The scripting is driving me mad 
I put commands into the terminal and they work, I put them into a script and they don’t. For example, if I put each of these lines into the terminal they work and I’m left with an empty file called public-ip.txt
/file remove “public-ip.txt”
/file print file=“public-ip.txt”
/file set “public-ip.txt” contents=“”
However, if I create and run a script with exactly the same commands, only the first two lines actually appear to run and I’m left with a file called public-ip.txt with 390b .
Also, if I run this command from terminal
/tool fetch url=“http://api.ipify.org/\3Fformat=text” dst-path=“/public-ip.txt” mode=http
It works perfectly and my public-ip.txt file contains my public ip, however if I do the same from a script - nothing happens.
What’s going on!!
Writes to the HDD happen about every 1.5 seconds, and scripts are much faster than that.
So whenever you add/change/remove a file, you should follow that up with “:delay 2s” (the extra 500ms being there “just in case”) if you plan to then read that same file immediately after.
Thanks # boen_robot. That was the information I needed.
This is a little script (my first working one ever with my Routerboard) the purpose is to detect my dynamic public ip (not my router wan ip which is inside a second nat) and then update a hairpin nat rule for that so that users inside my lan are not routed out of the network when they type the url of a server that is within the lan. Note: I'm using /system cloud to update my ddns host names within my domain dns records.

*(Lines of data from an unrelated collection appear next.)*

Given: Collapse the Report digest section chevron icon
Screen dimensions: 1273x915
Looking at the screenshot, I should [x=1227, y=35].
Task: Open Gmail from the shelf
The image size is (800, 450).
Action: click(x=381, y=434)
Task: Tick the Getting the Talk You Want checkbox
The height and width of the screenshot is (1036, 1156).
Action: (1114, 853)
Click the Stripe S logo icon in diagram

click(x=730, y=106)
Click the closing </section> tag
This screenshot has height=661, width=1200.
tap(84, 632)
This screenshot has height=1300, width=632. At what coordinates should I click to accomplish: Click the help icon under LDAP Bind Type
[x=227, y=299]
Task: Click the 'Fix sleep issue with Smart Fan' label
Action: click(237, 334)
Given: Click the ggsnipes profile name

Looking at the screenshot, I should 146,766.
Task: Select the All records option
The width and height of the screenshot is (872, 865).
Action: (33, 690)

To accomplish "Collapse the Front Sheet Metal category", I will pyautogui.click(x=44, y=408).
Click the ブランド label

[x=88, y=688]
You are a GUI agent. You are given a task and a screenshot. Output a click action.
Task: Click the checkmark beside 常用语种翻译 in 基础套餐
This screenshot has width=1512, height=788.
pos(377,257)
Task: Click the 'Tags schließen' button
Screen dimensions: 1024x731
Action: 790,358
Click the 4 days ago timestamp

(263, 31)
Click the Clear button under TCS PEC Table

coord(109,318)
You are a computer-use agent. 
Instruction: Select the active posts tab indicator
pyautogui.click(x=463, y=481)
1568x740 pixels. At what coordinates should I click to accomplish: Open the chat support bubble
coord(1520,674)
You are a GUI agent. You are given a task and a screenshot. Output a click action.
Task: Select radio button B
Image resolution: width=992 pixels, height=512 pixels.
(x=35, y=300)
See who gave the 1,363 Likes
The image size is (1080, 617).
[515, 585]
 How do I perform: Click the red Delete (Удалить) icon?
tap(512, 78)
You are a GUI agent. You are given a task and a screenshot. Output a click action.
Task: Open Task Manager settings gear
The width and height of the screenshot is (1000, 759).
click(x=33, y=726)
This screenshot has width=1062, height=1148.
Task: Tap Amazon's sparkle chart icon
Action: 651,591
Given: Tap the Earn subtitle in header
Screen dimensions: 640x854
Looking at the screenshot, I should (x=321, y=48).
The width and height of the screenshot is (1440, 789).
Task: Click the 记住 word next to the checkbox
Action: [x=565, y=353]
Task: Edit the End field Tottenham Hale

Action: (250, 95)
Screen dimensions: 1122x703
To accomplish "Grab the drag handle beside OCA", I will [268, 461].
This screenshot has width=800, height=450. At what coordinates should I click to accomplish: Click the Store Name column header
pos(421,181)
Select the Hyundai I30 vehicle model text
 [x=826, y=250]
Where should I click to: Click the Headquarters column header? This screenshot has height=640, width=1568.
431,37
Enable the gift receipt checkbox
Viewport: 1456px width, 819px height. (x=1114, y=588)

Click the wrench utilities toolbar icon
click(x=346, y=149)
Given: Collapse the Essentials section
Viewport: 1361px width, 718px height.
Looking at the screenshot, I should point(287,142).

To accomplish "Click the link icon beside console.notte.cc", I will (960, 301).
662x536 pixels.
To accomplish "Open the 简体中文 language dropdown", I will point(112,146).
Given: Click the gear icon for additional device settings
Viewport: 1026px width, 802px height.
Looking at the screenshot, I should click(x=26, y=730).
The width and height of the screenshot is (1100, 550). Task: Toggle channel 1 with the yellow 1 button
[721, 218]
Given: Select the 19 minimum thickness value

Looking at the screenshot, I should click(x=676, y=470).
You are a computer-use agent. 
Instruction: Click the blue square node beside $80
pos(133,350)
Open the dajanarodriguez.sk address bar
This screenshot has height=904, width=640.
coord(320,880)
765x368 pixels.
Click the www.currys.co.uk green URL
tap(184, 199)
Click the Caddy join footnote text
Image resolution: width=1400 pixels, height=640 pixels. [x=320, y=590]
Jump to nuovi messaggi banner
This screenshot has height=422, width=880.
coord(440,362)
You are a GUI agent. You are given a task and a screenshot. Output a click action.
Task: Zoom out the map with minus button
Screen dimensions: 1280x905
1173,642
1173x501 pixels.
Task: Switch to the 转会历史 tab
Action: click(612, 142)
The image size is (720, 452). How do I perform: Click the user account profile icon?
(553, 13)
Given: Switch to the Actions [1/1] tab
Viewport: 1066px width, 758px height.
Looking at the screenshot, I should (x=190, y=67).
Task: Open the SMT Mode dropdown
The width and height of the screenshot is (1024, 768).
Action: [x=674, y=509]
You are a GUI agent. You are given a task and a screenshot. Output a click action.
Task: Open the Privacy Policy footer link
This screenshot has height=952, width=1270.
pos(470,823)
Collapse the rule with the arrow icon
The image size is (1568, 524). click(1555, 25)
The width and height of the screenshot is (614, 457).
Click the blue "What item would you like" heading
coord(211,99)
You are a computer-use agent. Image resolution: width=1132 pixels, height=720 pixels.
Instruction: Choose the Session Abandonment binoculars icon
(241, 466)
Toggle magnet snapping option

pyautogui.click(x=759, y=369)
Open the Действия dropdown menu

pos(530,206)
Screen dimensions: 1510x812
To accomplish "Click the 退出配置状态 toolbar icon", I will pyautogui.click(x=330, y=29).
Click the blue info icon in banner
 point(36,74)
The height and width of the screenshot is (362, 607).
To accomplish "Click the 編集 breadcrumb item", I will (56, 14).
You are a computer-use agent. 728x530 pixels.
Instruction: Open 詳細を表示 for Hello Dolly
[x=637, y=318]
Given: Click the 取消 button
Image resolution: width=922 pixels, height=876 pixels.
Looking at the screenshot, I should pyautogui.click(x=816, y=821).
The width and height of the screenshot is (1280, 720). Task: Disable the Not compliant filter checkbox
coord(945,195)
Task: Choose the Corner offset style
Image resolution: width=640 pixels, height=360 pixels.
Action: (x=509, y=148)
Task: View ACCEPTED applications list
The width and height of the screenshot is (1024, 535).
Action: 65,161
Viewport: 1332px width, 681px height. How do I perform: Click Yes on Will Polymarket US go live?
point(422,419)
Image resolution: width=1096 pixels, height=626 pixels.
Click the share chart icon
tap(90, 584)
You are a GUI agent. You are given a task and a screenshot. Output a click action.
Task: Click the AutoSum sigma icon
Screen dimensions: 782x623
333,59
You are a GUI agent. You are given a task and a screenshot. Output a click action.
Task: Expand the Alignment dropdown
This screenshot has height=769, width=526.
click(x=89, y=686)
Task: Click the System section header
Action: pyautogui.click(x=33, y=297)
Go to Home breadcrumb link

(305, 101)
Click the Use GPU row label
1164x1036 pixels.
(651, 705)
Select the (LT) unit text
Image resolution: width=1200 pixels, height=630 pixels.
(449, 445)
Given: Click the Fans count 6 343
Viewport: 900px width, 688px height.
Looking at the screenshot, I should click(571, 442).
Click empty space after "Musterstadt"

Forgive the untidyness, my first goal was to get it working - tomorrow I'll make it a bit more professional. But, this is what I got.
Update DDNS Cloud Service
/ip cloud force-update
Remove old and prepare new file
/file remove "public-ip.txt"
:delay 2s
/file print file="public-ip.txt"
:delay 2s
/file set "public-ip.txt" contents=""
:delay 2s
Get Public IP
/tool fetch url="http://api.ipify.org/\3Fformat=text" dst-path="/public-ip.txt" mode=http
:delay 2s
Write Public IP to file
:global "publicIP" [/file get [/file find name="public-ip.txt"] contents];
Change Hairpin NAT rule
/ip firewall nat set [ find where comment="hairpin" ] dst-address=$publicIP;
Time for a beer
I did find another solution which was to resolve my Mikrotik cloud client and then apply that to the nat rule. Perhaps I'll have a go that way next week.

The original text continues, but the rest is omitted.